Horace Dove-Edwin

Personal information
- Born: 10 February 1967 (age 59) Freetown, Sierra Leone

Sport
- Sport: Track and field

Medal record
Representing Sierra Leone
Summer Universiade
| Silver medal – second place | 1991 Sheffield | 4x100m relay |

= Horace Dove-Edwin =

Sierra Leonean sprinter

Francis Horace Tipes Dove-Edwin (born 10 February 1967) is a retired Sierra Leonean sprinter who specialized in the 100 metres.

Participating in the 1988 Summer Olympics, he failed to make it through to the second round. In 1990 Dove-Edwin migrated to London together with his mother. His first major athletics event after his migration was the 1991 Summer Universiade held in Sheffield. At the 1992 Summer Olympics he competed in 200 metres, reaching the quarter-finals.

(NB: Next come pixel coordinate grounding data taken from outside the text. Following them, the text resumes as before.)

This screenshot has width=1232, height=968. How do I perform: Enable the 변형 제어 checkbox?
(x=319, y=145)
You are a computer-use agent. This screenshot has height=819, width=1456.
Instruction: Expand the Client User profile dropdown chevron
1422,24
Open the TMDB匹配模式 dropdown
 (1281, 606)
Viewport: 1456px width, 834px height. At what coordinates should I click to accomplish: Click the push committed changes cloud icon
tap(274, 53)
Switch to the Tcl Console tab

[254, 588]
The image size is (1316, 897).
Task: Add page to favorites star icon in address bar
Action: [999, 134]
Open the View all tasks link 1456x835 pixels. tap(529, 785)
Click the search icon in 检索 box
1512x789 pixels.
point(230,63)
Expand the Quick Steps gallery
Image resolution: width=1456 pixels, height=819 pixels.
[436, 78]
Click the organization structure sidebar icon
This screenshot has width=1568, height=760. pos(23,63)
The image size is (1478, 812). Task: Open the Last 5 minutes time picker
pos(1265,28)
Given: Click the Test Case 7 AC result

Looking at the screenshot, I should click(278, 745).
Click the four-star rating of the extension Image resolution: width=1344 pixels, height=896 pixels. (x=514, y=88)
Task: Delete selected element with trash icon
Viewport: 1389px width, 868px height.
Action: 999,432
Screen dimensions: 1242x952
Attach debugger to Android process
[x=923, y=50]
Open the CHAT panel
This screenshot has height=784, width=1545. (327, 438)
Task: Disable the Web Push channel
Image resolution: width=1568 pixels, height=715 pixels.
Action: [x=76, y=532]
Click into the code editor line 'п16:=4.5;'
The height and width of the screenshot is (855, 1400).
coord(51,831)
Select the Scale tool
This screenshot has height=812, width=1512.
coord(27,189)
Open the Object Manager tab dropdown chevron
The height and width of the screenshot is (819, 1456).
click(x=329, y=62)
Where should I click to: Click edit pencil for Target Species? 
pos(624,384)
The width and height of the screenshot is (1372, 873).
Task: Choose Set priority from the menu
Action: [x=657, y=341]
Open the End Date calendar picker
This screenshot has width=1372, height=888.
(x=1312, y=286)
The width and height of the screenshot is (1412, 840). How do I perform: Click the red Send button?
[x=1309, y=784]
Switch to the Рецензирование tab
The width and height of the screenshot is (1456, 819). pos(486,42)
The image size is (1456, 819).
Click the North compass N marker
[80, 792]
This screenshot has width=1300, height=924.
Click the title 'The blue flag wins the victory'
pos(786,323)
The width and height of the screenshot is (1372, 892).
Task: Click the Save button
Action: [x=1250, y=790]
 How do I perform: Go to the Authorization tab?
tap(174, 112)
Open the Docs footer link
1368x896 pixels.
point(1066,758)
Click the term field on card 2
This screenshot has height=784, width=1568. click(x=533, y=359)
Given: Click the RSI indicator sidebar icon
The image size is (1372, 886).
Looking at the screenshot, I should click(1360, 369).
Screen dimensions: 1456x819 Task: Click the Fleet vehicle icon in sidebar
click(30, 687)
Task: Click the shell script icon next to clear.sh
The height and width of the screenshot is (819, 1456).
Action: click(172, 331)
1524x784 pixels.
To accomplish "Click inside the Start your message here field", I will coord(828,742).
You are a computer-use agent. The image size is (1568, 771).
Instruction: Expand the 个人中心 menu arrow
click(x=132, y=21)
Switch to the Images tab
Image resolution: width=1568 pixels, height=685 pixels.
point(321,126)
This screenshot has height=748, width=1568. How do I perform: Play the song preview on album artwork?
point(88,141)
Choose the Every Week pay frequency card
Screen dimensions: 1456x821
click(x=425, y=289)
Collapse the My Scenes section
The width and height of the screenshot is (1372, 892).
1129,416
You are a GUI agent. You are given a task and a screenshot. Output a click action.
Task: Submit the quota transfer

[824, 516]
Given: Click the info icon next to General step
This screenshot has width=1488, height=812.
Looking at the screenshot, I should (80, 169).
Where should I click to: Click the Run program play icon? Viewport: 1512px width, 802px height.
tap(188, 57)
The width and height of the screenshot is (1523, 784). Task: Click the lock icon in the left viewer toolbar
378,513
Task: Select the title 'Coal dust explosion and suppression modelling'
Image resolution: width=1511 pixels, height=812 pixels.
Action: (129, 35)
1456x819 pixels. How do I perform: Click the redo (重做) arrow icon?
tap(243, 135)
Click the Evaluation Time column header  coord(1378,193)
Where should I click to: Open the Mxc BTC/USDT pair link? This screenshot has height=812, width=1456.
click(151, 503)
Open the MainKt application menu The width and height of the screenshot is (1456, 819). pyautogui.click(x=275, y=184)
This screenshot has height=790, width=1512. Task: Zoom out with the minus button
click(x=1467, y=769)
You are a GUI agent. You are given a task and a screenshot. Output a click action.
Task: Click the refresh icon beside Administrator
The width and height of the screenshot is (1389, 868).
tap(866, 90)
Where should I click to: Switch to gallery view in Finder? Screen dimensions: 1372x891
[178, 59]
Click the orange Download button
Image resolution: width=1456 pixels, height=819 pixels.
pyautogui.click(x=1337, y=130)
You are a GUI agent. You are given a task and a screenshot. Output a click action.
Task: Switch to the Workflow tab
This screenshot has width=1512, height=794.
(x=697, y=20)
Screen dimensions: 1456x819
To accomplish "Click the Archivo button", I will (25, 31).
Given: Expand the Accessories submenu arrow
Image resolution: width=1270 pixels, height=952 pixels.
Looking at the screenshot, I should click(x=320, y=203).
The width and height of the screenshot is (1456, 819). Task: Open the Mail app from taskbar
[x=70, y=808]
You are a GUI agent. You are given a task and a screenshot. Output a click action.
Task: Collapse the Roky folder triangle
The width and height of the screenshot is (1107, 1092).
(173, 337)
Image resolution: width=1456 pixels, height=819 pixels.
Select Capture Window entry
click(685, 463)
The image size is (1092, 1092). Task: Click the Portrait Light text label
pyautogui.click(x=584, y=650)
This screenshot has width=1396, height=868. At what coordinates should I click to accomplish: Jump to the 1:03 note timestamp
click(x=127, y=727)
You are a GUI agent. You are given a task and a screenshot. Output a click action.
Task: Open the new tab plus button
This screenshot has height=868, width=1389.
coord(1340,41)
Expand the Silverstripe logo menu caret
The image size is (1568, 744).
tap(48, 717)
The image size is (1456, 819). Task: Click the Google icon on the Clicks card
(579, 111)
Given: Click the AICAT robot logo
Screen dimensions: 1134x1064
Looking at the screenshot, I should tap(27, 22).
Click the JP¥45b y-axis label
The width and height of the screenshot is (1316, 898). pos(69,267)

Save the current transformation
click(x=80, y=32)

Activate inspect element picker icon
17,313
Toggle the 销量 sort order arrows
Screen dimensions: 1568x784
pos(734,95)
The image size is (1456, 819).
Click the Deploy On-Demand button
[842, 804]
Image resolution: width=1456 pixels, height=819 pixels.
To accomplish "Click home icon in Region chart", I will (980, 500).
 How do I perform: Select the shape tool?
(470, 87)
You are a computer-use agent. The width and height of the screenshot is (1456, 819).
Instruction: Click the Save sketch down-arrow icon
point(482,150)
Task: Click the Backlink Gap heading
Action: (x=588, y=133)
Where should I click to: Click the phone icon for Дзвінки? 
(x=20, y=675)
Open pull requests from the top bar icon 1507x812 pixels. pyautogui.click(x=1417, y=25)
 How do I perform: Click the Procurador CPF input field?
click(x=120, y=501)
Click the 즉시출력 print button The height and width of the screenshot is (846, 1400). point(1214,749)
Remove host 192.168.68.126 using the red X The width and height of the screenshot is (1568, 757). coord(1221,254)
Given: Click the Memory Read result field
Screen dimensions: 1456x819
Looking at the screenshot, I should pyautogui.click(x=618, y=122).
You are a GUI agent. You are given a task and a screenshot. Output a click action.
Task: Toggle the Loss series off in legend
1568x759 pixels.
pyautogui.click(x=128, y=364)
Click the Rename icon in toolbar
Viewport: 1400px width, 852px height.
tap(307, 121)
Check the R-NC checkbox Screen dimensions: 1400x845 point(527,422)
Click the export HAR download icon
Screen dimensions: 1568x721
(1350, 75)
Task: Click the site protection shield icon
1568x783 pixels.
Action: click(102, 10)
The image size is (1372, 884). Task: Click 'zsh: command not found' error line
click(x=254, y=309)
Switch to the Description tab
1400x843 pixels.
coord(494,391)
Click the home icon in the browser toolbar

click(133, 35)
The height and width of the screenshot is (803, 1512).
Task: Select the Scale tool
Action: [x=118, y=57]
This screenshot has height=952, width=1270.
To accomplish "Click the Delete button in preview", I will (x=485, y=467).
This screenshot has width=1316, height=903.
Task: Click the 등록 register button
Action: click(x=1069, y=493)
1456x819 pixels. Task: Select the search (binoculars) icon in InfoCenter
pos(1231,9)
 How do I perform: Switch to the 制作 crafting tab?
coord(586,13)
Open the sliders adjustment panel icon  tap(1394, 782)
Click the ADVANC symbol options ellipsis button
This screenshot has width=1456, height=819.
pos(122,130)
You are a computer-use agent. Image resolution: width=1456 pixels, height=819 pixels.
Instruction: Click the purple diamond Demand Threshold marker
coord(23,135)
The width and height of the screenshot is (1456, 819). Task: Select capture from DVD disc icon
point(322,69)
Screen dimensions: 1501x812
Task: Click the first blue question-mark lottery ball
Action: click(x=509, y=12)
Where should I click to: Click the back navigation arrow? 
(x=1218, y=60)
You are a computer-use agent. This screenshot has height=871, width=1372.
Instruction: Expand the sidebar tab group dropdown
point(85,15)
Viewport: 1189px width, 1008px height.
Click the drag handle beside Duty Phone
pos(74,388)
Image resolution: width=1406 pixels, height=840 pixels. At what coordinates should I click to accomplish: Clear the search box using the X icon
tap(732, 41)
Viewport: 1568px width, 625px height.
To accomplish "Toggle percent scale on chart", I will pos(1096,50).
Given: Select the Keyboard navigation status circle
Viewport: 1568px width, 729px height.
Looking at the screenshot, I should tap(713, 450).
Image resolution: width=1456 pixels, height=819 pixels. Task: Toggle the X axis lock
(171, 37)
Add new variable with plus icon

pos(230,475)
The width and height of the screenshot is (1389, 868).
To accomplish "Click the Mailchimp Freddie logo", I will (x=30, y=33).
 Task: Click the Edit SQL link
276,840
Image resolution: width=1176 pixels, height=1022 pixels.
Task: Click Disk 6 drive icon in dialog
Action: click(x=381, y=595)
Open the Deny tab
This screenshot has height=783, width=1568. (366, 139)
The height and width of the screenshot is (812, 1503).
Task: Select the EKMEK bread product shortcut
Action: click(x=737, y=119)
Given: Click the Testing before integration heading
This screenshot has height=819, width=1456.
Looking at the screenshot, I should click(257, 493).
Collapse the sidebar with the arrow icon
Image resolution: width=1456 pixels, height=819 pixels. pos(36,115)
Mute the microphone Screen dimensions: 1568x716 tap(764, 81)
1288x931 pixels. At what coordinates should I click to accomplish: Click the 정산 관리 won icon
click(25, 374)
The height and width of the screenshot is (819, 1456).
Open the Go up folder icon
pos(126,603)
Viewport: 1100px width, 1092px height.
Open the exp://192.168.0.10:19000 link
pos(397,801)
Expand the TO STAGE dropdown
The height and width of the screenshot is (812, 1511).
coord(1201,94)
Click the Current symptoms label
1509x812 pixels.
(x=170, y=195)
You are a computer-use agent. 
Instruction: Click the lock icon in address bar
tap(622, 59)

In 1994, Dove-Edwin won a surprising silver medal in 100 metres at the Commonwealth Games, behind the expected winner Linford Christie but ahead of Michael Green and Frankie Fredericks, becoming the first medal winner in athletics for Sierra Leone. However, a few days later as Dove-Edwin prepared to run in the semi-final heat of the 4 x 100 metres relay event, he learned that the doping test sample he had delivered after the 100 metres final contained traces of the banned substance stanozolol. He was given a two-year ban by the IAAF and stripped of the medal, whereas Green was promoted to silver medallist and Fredericks to bronze medallist. Commenting on the suspension in retrospect in 2002, Dove-Edwin stated that he "was a victim of circumstances and a procedure that was full of flaws", and that he "never took steroids or anything".

During his suspension from active athletics he worked briefly as a trainee assistant coach for the Saudi Arabian 1996 Summer Olympics team. Dove-Edwin returned to compete at the 1997 World Championships in Athens, but with 10.65 seconds he failed to progress from heat 8 in what turned out to be his last international competition. His personal best 100 metres time, achieved before the 1994 Commonwealth Games, was 10.14 seconds.

In the meantime Dove-Edwin had moved to the United States to escape the negative publicity in England. He graduated from California State University, Chico in May 1999 with an MA degree in Exercise Science.